Cercatene un’altra, scrive in chat perché siamo in vacanza e in due luoghi diversi ci sentiamo così. 

 

Come al mercato, nella mia testa dico. 

E mi torna la voglia di bere un bel sorso sornione, strafottente all’esistere. 

Ma ho due mani e la bottiglia è al piano di sopra. 

 

Quella seria intendo, dai 40 in su. Le migliori. Come le femmine. Dai 40 in su. Già decantate, corpose, da gustare con calma, perigliose ad insistere, a nostro rischio e pericolo. 

 

Tra femmina e bottiglia, over 40, l’unica differenza è nel fissare una nuance di perfezione. La bottiglia deve tendere alla compiutezza, la femmina, al contrario, è preferibile sia posta in soglia d’imperfezione.

 

Continuo a sberciare i tasti, perplesso nel pensare e con lo sguardo ammiccante al ripiano legnoso dove sosta imprecisa una bottiglia di liquorino fatto in casa al mandarino cinese, decantato nel vino buono, col bicchierino accanto, buon cicisbeo.

 

Se non ci fossero le pause, le sospensioni, l’esistenza sarebbe un ammasso di frasi disgiunte, di fatti buoni a nulla. 

 

La pausa ci fu e ne approfittai per zompare con le mani sul vetro a colmare fino all’orlo il bicchierino non più trasparente, che scolai d’un fiato.

 

Saluti e baci. Click. Ed hic hic. Oplà. Off line. Olà.

 

Mi viene voglia di corno, e metto in cuffia il k 412 che fa contorno lusingatore del baloccare a tratti e in chiosa la mia memoria.

 

Dopo il terzo bicchierino cornuto, l’apice d’estasi è alle porte, ma non bussa ancora, timida, indecisa, titubante. 

 

Al mercato dunque, si vada al mercato. A vendere, ad offrire.
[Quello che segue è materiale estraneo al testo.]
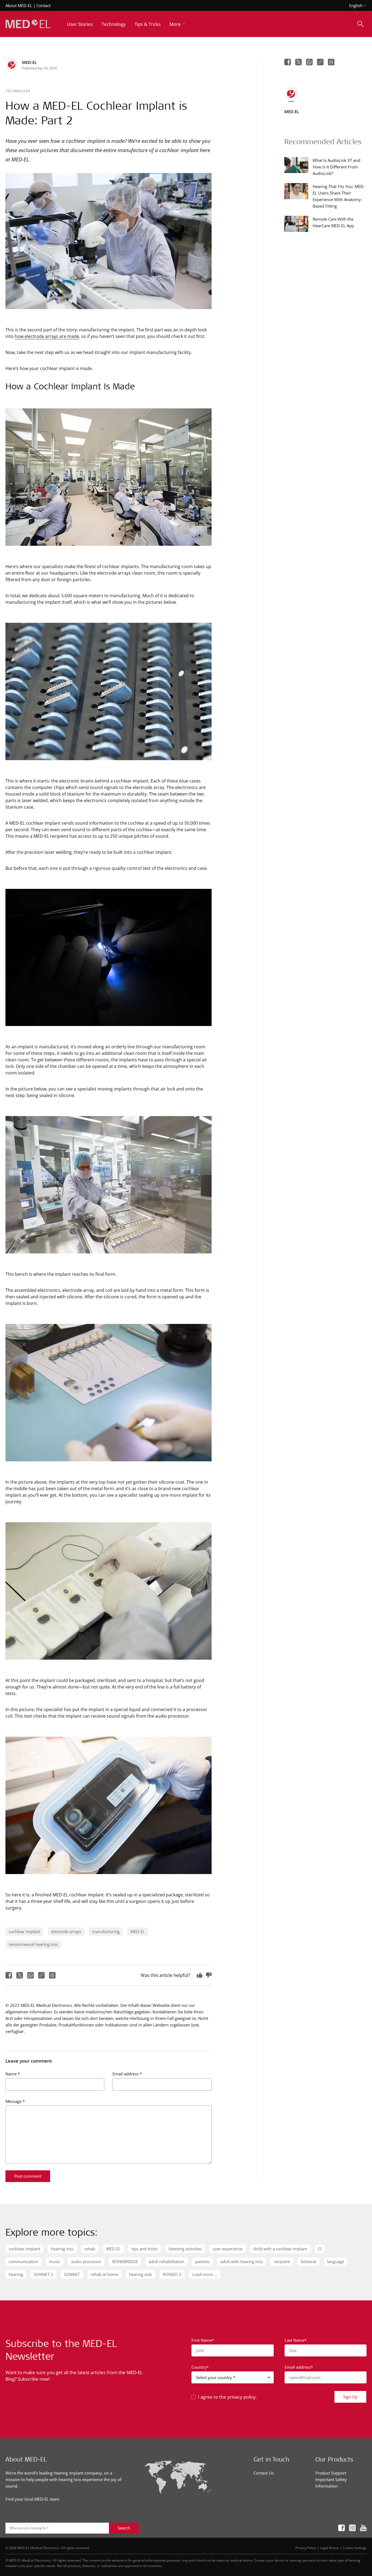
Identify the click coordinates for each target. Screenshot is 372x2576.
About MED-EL (18, 5)
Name (12, 2073)
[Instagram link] (352, 2528)
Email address (127, 2073)
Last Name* (296, 2340)
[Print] (52, 1975)
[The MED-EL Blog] (28, 24)
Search (124, 2528)
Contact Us (264, 2473)
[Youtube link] (363, 2528)
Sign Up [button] (350, 2396)
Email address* (299, 2367)
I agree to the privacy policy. (227, 2397)
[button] (177, 24)
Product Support (330, 2473)
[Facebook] (8, 1975)
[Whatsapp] (30, 1975)
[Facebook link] (341, 2528)
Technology (18, 91)
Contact (43, 5)
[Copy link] (41, 1975)
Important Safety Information (331, 2483)
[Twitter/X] (19, 1975)
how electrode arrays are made (47, 336)
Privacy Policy (305, 2548)
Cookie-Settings (355, 2548)
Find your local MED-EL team (32, 2499)
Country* (200, 2367)
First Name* (202, 2340)
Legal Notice (329, 2548)
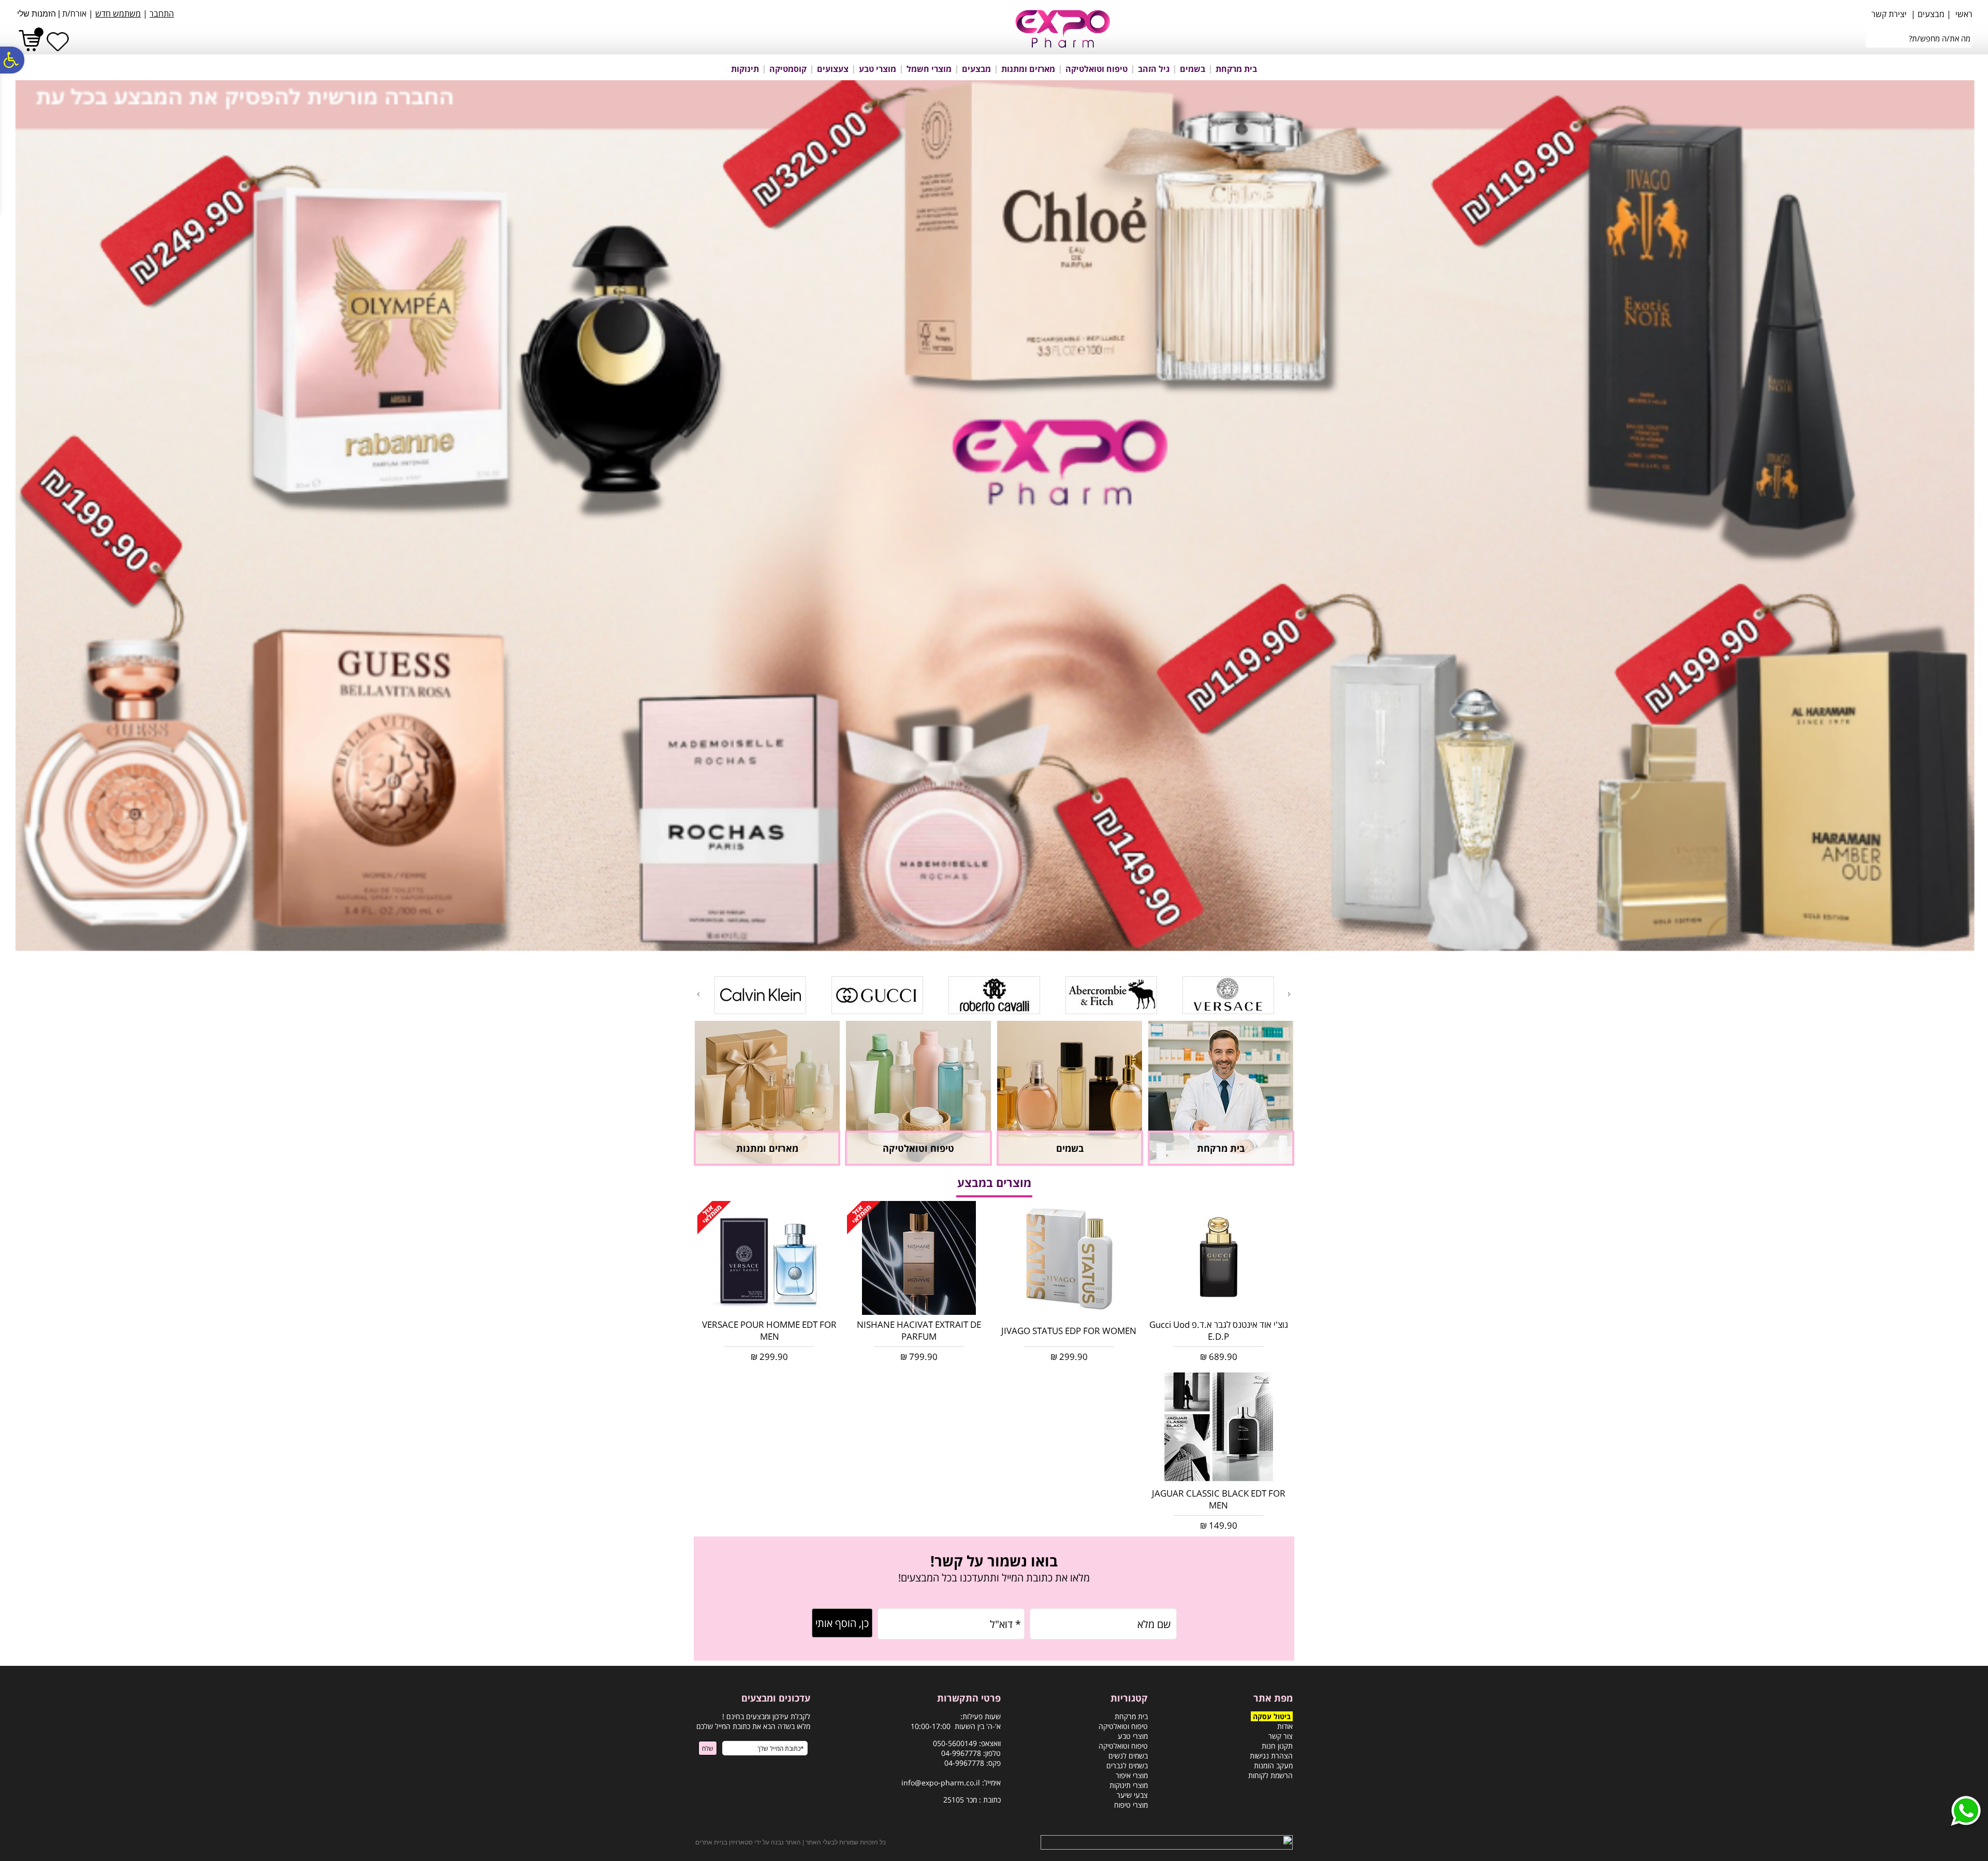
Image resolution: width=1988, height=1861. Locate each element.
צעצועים (833, 69)
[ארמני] (994, 1012)
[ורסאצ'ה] (877, 1012)
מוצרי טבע (877, 69)
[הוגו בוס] (1111, 1012)
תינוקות (745, 69)
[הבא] (697, 994)
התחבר (162, 13)
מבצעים (976, 69)
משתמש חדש (118, 13)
Ed al mercato vado, bighellonando in ricordi.

 

E mi consigli, dopo mesi di storia varia e imprecisa, a pelle sparsa e tocchi nel reale, un nuovo screening di femmina, in altri luoghi. 

 

Trapezi e corde, e tintinnii schizzati di molle e materassi, per poi spostarsi altrove, a mungere o a brucare?

 

Vedi cara, se vuoi tornare nel tuo steccato duttile di sposo e suoceri, tornaci pure, ma non mischiare le nostre bancarelle.

 

La coscia lunga, il piccolo seno a coppa, lo sguardo dolce di bosco, succulento, la bocca docile a foglia, le mani lievi, i fatti indiscutibili, mostrali sul tuo palchetto nuovo di zecca.

 

Nel tavolato mio con molti buchi appoggio libertà a josa, senza criterio e senza contraccambio, kaos ironico e logos ciarliero, cianfrusaglie d’anima, schegge d’ideologia, frammenti d’eros, scaglie d’immaginario e qualche volta versi decenti o buone frasi.

 

Ho smesso di cercare, perciò non trovo. Vengo trovato per caso, dall’esistere. E se non capita, me ne strafotto.